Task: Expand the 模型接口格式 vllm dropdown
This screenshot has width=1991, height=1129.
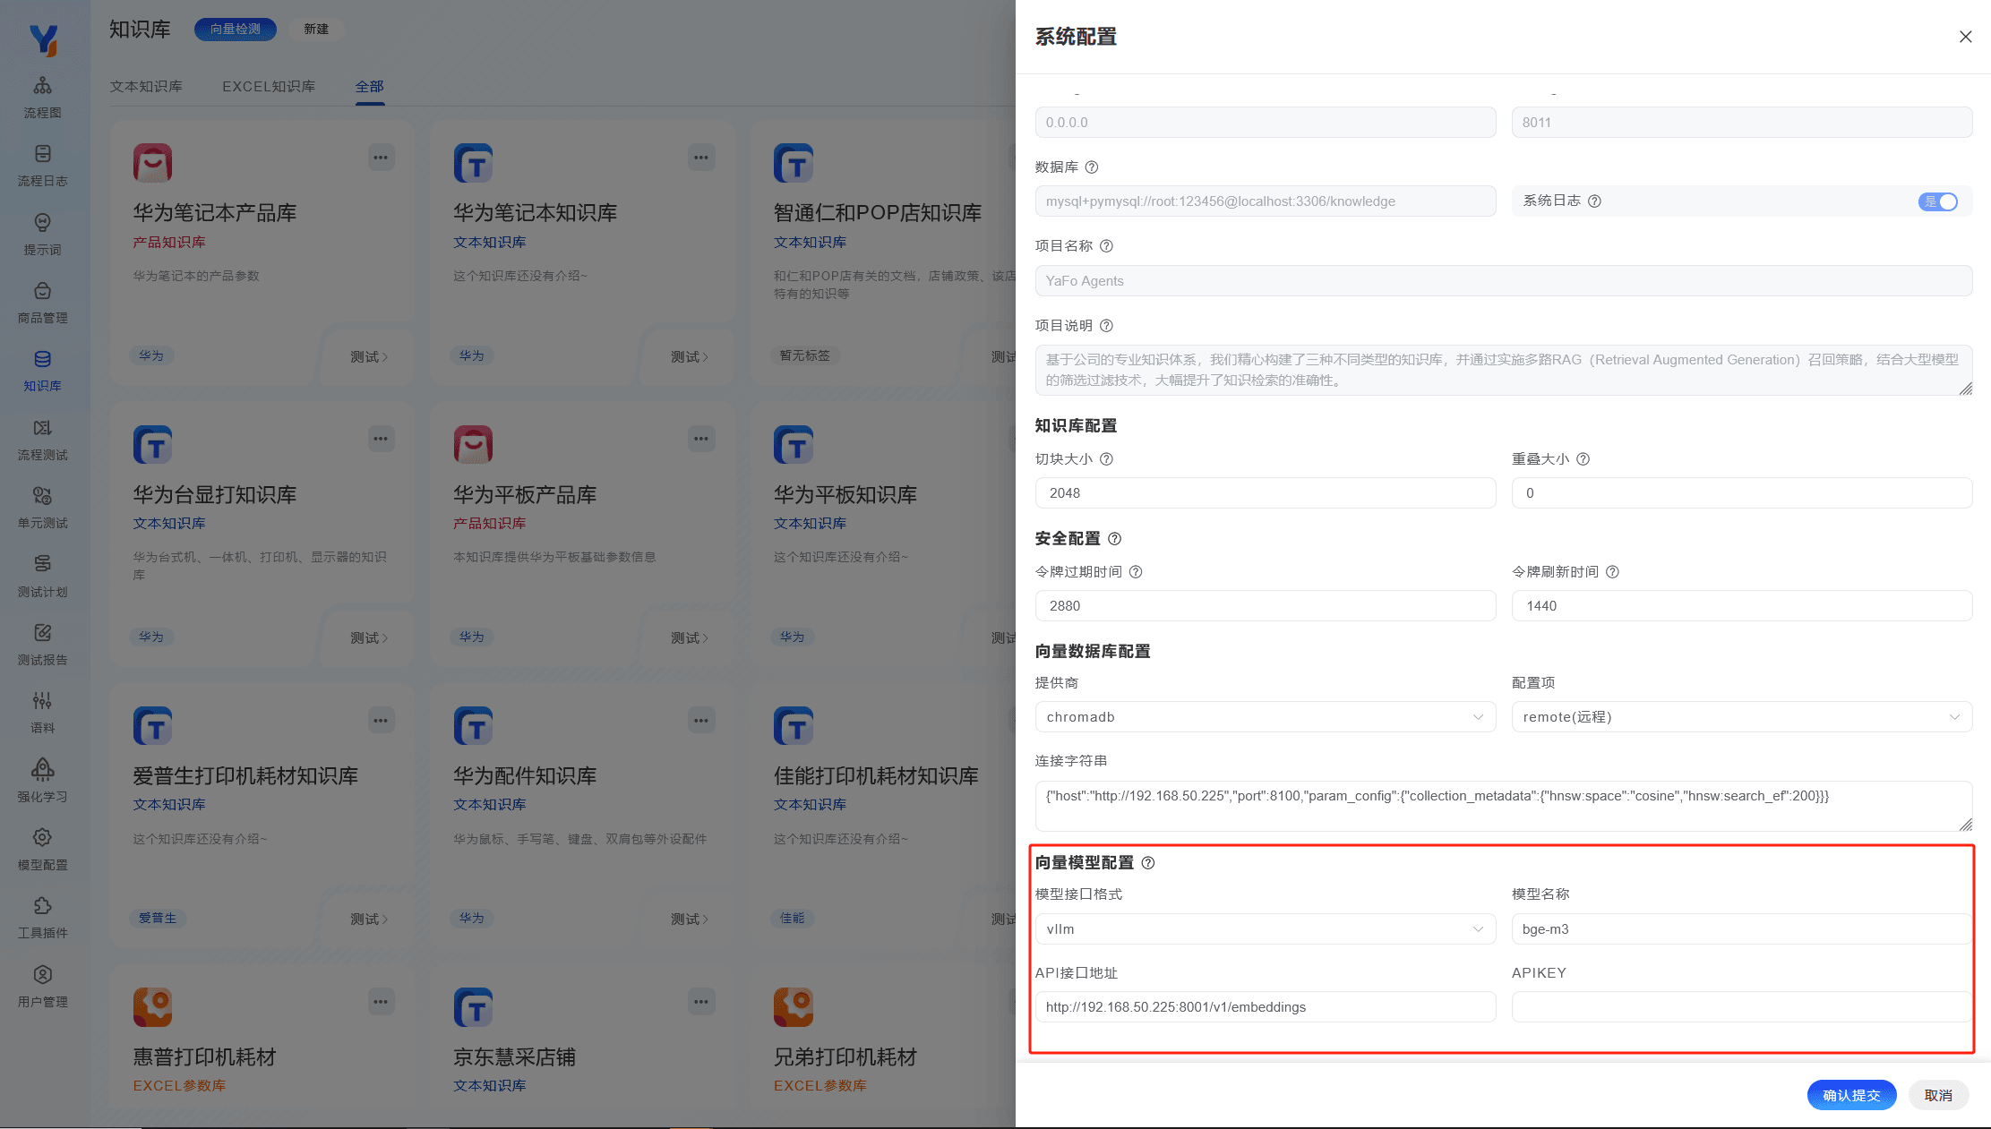Action: [x=1265, y=929]
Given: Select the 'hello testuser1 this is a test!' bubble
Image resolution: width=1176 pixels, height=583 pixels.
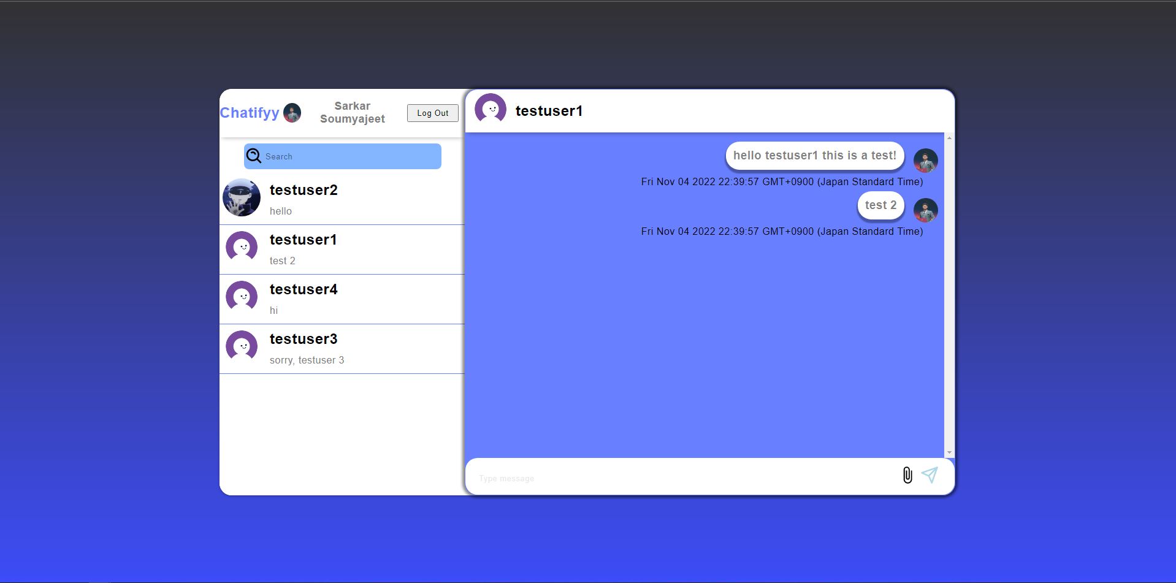Looking at the screenshot, I should pos(814,155).
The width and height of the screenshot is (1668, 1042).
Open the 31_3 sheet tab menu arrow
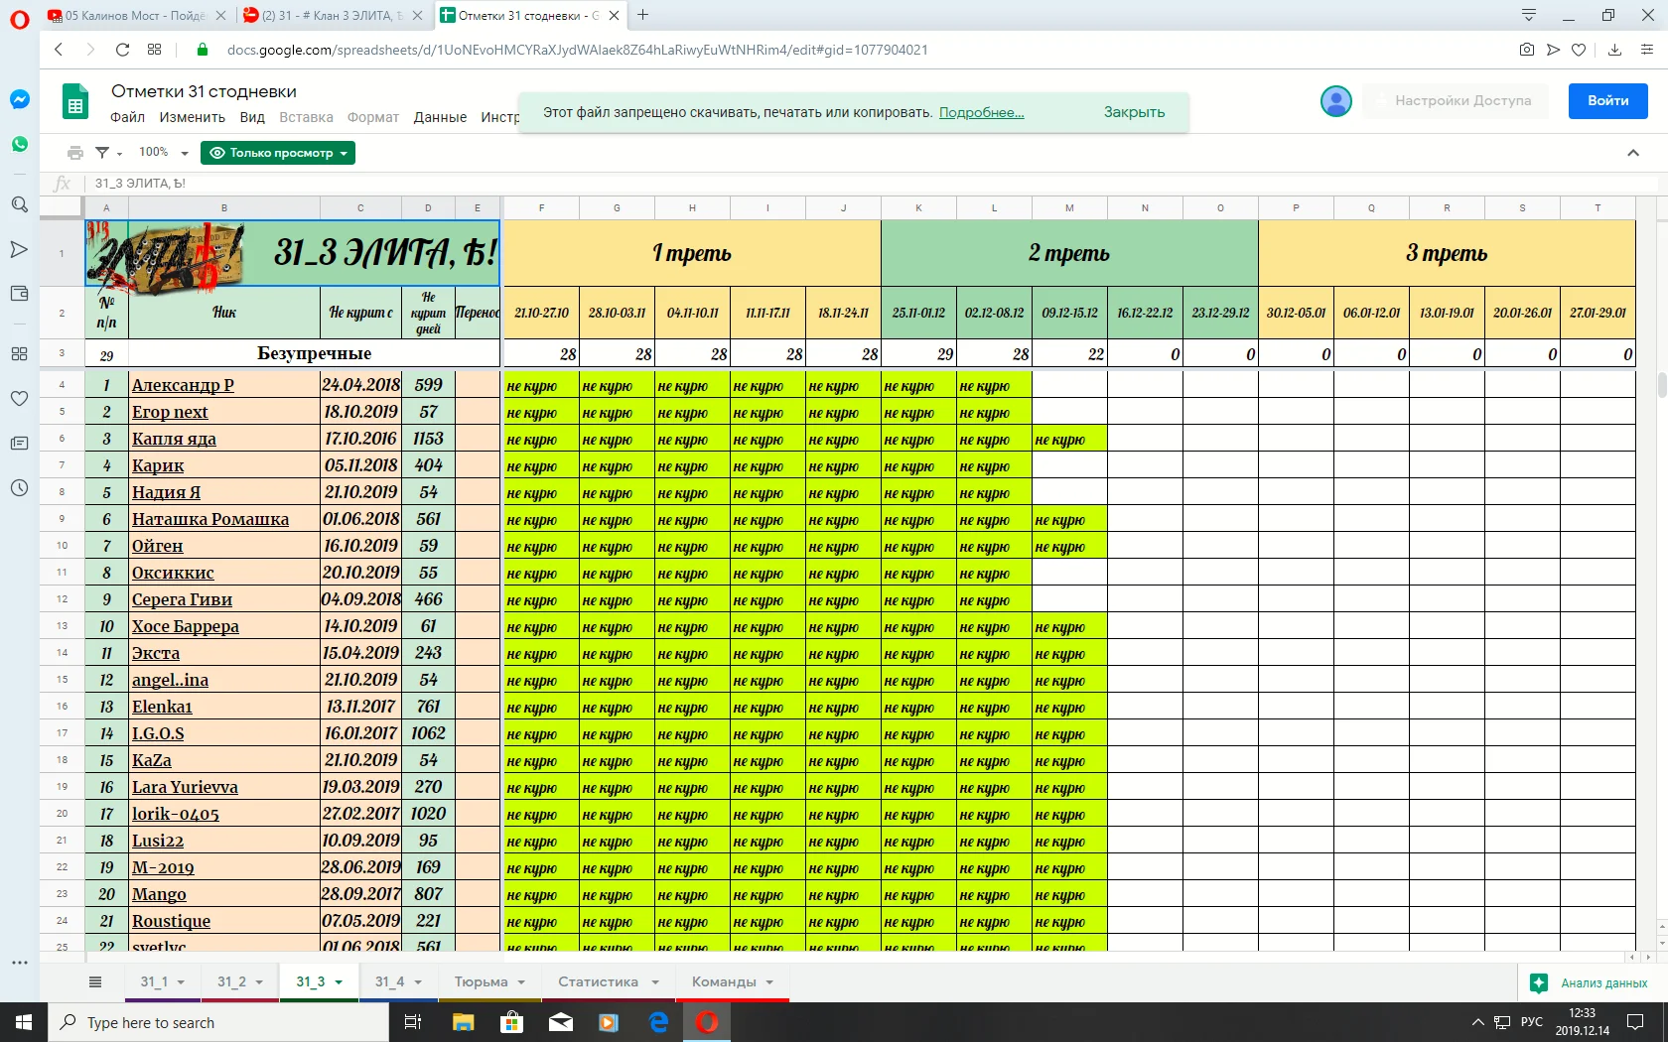339,981
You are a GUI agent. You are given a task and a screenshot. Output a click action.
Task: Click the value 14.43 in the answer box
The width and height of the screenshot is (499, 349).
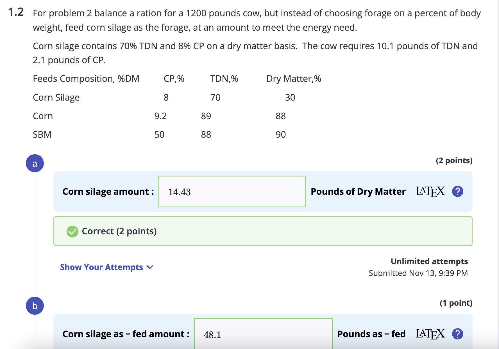pos(180,192)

** WHAT THE TASK REQUIRES **
What is needed is an exact copy of the entries, without any images.

** FINAL ANSWER **
Task: Expand the 模型接口格式 vllm dropdown
This screenshot has width=1991, height=1129.
Action: [x=1265, y=929]
Given: Select the 'hello testuser1 this is a test!' bubble
Image resolution: width=1176 pixels, height=583 pixels.
Looking at the screenshot, I should pos(814,155).
The width and height of the screenshot is (1668, 1042).
Open the 31_3 sheet tab menu arrow
339,981
You are a GUI agent. You are given a task and a screenshot. Output a click action.
Task: Click the value 14.43 in the answer box
The width and height of the screenshot is (499, 349).
pos(180,192)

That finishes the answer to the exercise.